The family moved from Pittsburgh to Philadelphia when Tanner was a teenager. There his father became a friend of Frederick Douglass, sometimes supporting him, sometimes criticizing. Robert Douglass, Jr., a successful black artist in Philadelphia, was an early neighbor of the Tanner family,  and Tanner wrote that he "used to pass and always stopped to look at his pictures in the window."  When Tanner was about 13 years old, he saw a landscape painter working in Fairmount Park, where he was walking with his father. He decided that he wanted to be a painter.

Education

Although many artists refused to accept an African-American apprentice, in 1879 Tanner enrolled at the Pennsylvania Academy of the Fine Arts in Philadelphia, becoming the only black student. His decision to attend the school came at a time when art academies increasingly focused on study from live models rather than plaster casts. Thomas Eakins, a professor at the Pennsylvania Academy, was one of the first American artists to promote new approaches to artistic education including increased study from live models, discussion of anatomy in classes of both male and female students, and dissections of cadavers to teach anatomy. Eakins's progressive approach to art education had a profound effect on Tanner. The young artist was one of Eakins' favorite students; two decades after Tanner left the Academy,  Eakins painted his portrait.

At the Academy, Tanner befriended artists with whom he kept in contact throughout the rest of his life, most notably Robert Henri, one of the founders of the Ashcan School. During a relatively short time at the Academy, Tanner developed a thorough knowledge of anatomy and the skill to express his understanding of the weight and structure of the human figure on the canvas.

• [Given information]:
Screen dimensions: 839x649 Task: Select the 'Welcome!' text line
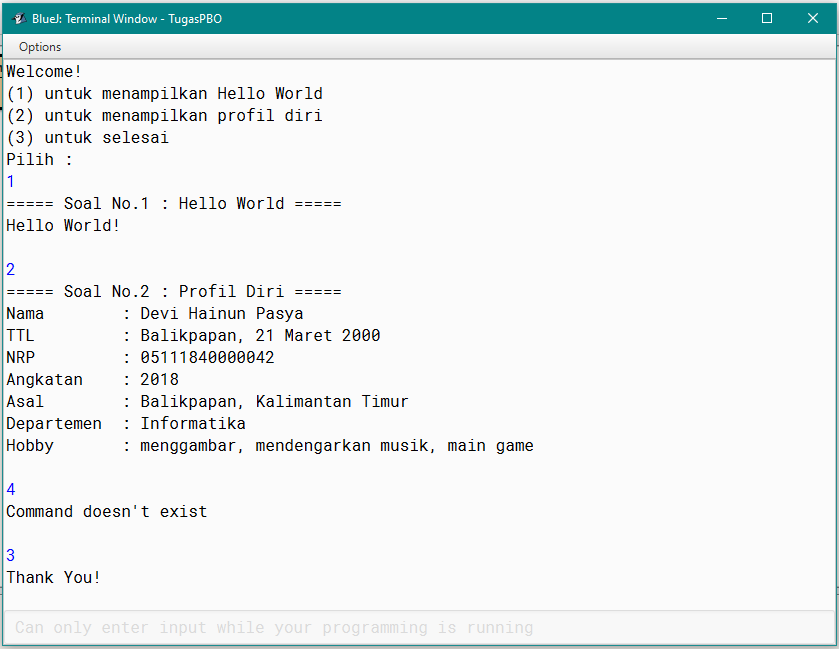tap(42, 71)
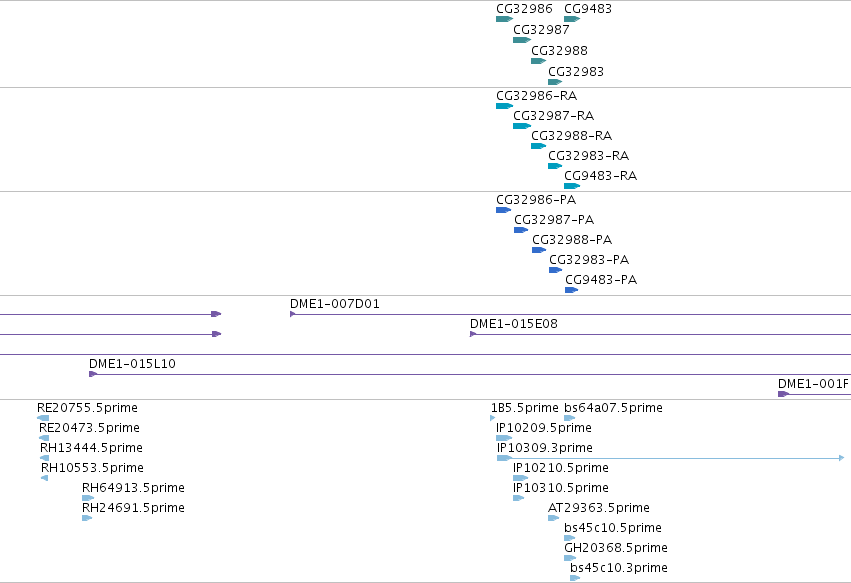851x583 pixels.
Task: Select the bs45c10.3prime EST glyph
Action: (575, 578)
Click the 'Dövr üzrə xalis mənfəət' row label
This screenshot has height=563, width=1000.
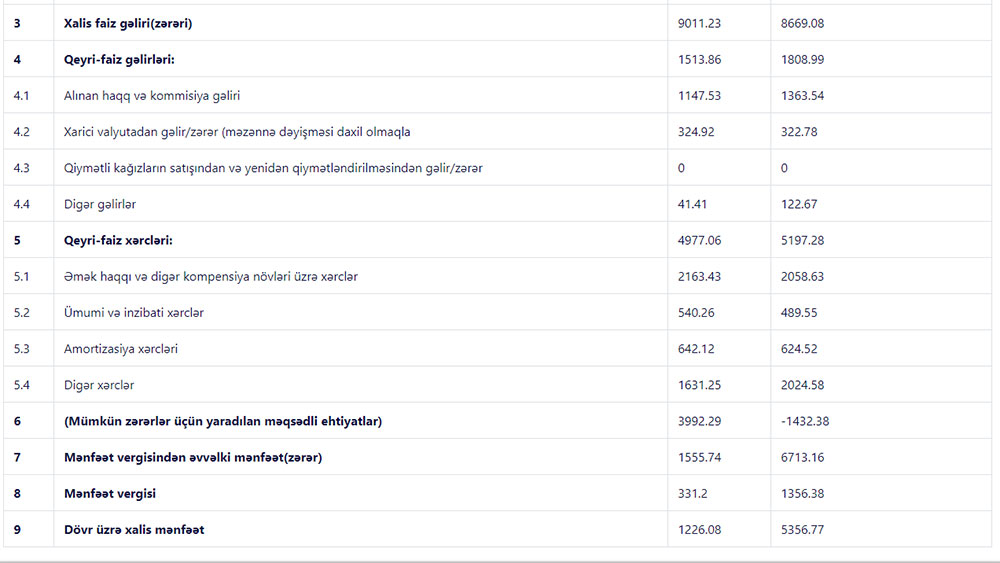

• [What the exercise asks]: In the passage about Tanner, which professor at the Pennsylvania Academy painted Tanner's portrait two decades after he left the school?

• [Response to this task]: Thomas Eakins